Comment 7 Ulrich Windl 2019-09-02 06:31:43 UTC
(In reply to Dieter Praas from comment #6)
> Ulrich, I agree that redacted PDF should be searchable (actual it is not).
> Is this - in short - your proposal in this bug report?

My basic point was that a PDF page is much more than a pixel image, but redaction as implemented now just seems to create such.
Being able to search is probably the pint most noticeable to the user, but document structure, and file size are also important issues. Finally I wonder whether you'll be able to make good-looking high-resolution prints of such redacted documents.
Comment 8 Dieter 2019-09-03 09:18:21 UTC
(In reply to Ulrich Windl from comment #7)
> My basic point was that a PDF page is much more than a pixel image, but
> redaction as implemented now just seems to create such.
> Being able to search is probably the pint most noticeable to the user, but
> document structure, and file size are also important issues.
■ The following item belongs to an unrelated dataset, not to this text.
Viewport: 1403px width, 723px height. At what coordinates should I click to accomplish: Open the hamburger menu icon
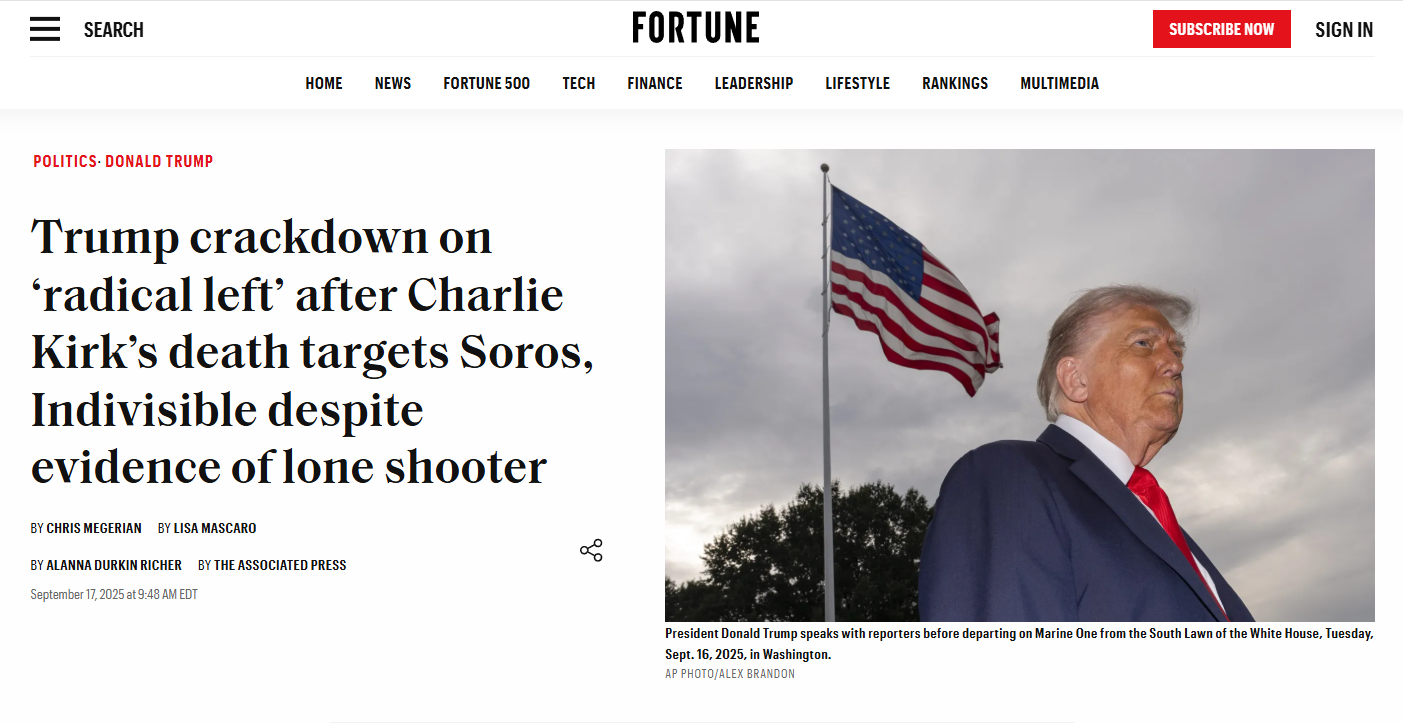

Finally I
> wonder whether you'll be able to make good-looking high-resolution prints of
> such redacted documents.

I agree to all, but you should focus on one topic per bug. So my suggestion is to change bug summary to "Make redacted document readable", because I suppose, that this would also solve the other problems. I changed bug summary. Please feel free to make a different proposal, if you don't agree.
Comment 9 Cor Nouws 2019-09-08 19:35:31 UTC
(In reply to Ulrich Windl from comment #0)
> Converting a document to a pixel image for redaction just seems plain wrong
> ...
As an intermediate solution, OCR could be used for these cases?